I’ve come to dragonflies and damselflies rather late. Many birdwatchers know them well: after all, they fly, there’s a limited range of species, and their best time, in high summer, coincides with when it can be quiet in the bird world. But Odonata – that’s dragonflies and damselflies lumped together – are rather special on Norfolk’s marshes, so on my regular visits to NWT Thorpe Marshes I’ve been catching up.
Thorpe Marshes is rightly getting well-known as an easy place to see Norfolk Hawkers close to the city. But the commonest of the 17 dragons and damsel species we’ve found since the reserve was established in 2011 is easily the Common Blue Damselfly. It’s so common that it rather swamps the others and it’s all too easy to overlook similar species.

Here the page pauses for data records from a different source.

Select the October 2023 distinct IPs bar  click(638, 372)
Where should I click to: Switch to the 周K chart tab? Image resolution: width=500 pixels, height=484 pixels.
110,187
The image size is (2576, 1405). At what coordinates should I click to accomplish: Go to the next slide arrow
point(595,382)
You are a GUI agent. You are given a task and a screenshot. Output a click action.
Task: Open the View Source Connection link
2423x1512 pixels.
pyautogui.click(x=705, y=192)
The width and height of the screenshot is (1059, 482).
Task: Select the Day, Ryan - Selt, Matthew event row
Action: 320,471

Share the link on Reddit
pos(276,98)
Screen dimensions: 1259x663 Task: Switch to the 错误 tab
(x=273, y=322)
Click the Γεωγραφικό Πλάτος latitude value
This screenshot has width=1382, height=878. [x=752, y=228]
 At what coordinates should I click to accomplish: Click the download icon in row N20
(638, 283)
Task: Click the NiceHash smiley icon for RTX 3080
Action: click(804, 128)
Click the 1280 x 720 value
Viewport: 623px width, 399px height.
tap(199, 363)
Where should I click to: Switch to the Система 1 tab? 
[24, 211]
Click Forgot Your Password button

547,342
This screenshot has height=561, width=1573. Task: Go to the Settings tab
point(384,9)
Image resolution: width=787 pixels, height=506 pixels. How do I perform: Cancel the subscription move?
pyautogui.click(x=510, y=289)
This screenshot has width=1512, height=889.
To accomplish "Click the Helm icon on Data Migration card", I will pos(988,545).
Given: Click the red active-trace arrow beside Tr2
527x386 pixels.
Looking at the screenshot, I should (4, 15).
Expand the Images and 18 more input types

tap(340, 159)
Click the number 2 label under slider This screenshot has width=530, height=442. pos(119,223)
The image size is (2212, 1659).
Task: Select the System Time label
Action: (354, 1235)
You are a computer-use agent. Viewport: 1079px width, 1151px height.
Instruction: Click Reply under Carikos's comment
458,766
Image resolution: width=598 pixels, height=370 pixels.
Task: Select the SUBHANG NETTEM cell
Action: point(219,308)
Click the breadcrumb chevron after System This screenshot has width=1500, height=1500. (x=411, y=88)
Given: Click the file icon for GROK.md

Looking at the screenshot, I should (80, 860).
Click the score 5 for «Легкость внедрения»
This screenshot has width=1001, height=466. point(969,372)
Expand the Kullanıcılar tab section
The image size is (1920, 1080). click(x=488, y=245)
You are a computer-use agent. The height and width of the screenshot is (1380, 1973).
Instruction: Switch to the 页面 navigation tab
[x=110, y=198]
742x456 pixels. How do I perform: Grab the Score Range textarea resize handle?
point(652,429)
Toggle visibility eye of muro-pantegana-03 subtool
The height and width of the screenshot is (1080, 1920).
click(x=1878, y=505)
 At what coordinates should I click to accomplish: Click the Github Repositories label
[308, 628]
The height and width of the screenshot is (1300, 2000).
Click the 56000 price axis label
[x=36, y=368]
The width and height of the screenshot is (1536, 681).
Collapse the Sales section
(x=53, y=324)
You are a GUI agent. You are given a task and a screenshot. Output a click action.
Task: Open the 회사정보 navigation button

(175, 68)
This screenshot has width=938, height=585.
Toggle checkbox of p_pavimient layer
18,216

|Azure Damselfly close-up, showing Coenagrion spur|
When Norfolk expert Pam Taylor told me she found Azure Damselflies here in 2013 that prompted me to search for them myself. They’ve been there in May, June and July this year and the photo is of one I crept up on. The close-up shows the ‘Coenagrion spur’ – the black line that abruptly stops part-way across the broad blue stripe on the thorax of this genus. They also strike me as slightly more delicate than Common Blue Damselflies and just a little less blue, for bright males, at least.
Another trick is to search lily pads on the tidal River Yare. Here there are often Red-eyed Damselflies alongside elegant, dancing Banded Agrions and the ubiquitous Common Blues.
Another recent find was Common Emerald Damselfly, rather green as the name suggests.